- Task objective -
Reproduce the stretch of the Legionnaires' disease article from "Vincent Tagliabracci, Ph.D., study" through "Comprehensive Cancer Centre." word for word.

** Opening Reading text block **

Key protein helps bacteria that causes Legionnaires’ disease to set up house in host cells

An article by ‘’ reports research into a protein that can help host harmful bacteria in cells. The article reports as follows:

Scientists at UT Southwestern have discovered a key protein that helps the bacteria that causes Legionnaires’ disease to set up house in the cells of humans and other hosts. The findings, published in Science, could offer insights into how other bacteria are able to survive inside cells, knowledge that could lead to new treatments for a wide variety of infections.

“Many infectious bacteria, from listeria to chlamydia to salmonella, use systems that allow them to dwell within their host’s cells. Better understanding the tools they use to make this happen is teaching us some interesting biochemistry and could eventually lead to new targets for therapy.”

Vincent Tagliabracci, Ph.D., study leader, assistant professor of molecular biology at UTSW and member of the Harold C. Simmons Comprehensive Cancer Centre.

** Closing Reading text block **
** Opening Listed entries block **

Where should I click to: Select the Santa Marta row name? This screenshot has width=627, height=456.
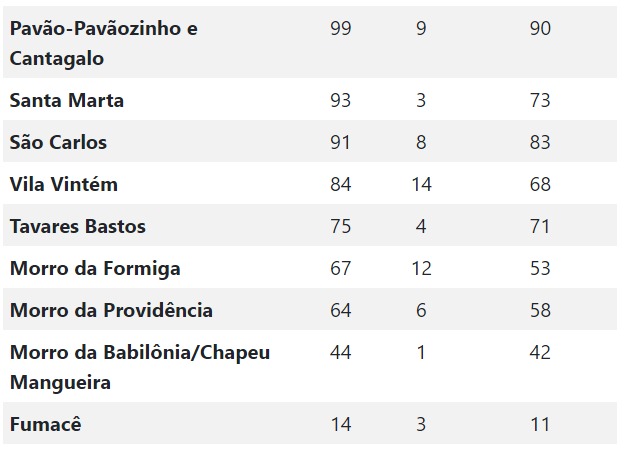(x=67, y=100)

** Closing Listed entries block **
** Opening Listed entries block **

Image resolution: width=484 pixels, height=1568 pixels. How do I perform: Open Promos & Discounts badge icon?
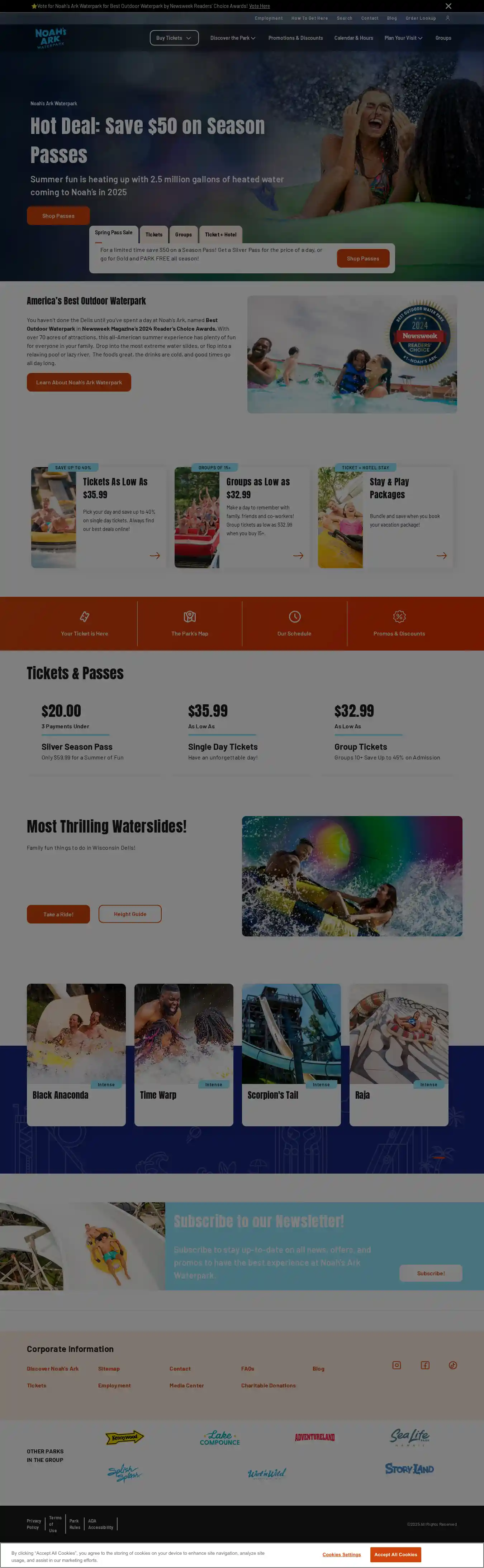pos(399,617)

** Closing Listed entries block **

- Exercise result -
Vincent Tagliabracci, Ph.D., study leader, assistant professor of molecular biology at UTSW and member of the Harold C. Simmons Comprehensive Cancer Centre.